● Task description
Only lines that contain the word "will" belong in the answer; copy them from the records below.

● Exercise data
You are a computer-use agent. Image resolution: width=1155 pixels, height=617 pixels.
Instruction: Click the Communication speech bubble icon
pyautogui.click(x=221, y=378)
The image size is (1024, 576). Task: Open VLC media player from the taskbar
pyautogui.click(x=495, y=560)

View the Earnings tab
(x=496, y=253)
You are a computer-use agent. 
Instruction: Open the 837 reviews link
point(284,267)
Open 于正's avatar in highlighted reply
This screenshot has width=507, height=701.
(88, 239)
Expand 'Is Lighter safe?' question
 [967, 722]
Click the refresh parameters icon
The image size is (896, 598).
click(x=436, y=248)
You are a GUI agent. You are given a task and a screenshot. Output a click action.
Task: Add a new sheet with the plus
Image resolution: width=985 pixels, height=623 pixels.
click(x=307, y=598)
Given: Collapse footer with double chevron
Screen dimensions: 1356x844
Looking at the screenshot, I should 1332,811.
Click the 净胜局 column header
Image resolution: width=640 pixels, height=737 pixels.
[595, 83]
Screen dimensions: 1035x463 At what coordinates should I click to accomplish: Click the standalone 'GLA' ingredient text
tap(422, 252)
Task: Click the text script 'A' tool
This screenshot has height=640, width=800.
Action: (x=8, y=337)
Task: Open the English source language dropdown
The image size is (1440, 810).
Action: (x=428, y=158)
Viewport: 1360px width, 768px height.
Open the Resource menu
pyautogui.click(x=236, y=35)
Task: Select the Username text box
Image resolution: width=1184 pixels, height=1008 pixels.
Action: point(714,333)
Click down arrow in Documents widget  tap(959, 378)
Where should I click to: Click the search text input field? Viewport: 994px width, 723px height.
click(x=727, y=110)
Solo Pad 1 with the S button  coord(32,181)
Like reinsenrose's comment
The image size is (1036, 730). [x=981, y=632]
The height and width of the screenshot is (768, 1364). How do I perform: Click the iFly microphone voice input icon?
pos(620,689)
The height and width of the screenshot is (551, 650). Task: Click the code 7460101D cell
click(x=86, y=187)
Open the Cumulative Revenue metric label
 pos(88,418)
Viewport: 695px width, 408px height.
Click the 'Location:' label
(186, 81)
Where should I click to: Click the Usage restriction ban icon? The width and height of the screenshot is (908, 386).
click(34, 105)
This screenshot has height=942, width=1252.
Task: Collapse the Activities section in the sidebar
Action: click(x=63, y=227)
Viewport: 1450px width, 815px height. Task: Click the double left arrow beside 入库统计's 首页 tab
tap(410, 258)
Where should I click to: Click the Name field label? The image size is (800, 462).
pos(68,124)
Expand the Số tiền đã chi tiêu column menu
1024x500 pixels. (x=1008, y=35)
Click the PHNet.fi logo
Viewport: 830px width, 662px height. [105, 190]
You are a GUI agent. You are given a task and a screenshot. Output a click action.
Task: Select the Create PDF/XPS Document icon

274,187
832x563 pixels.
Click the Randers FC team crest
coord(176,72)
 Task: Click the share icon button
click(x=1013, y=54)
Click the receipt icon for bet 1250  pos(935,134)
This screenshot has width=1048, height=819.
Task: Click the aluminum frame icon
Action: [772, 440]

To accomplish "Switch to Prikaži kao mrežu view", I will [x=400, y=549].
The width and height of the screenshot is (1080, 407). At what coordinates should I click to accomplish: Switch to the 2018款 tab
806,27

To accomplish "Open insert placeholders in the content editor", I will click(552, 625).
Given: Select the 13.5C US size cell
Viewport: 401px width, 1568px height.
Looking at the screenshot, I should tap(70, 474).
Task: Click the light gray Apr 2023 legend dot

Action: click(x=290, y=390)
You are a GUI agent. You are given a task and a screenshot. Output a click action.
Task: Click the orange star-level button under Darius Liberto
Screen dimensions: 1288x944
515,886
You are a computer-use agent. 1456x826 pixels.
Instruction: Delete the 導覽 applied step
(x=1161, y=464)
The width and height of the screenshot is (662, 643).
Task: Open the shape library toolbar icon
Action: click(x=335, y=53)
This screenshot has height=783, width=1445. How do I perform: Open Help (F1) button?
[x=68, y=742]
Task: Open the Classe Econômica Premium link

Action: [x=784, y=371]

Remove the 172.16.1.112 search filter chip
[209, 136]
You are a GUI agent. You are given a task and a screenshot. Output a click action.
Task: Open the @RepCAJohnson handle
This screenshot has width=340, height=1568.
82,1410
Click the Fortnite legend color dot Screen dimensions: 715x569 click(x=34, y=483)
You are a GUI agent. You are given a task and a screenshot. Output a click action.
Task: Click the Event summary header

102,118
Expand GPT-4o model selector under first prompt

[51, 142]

● Solved problem
To accomplish "Switch to Prikaži kao mrežu view", I will [x=400, y=549].
To accomplish "Open insert placeholders in the content editor", I will click(552, 625).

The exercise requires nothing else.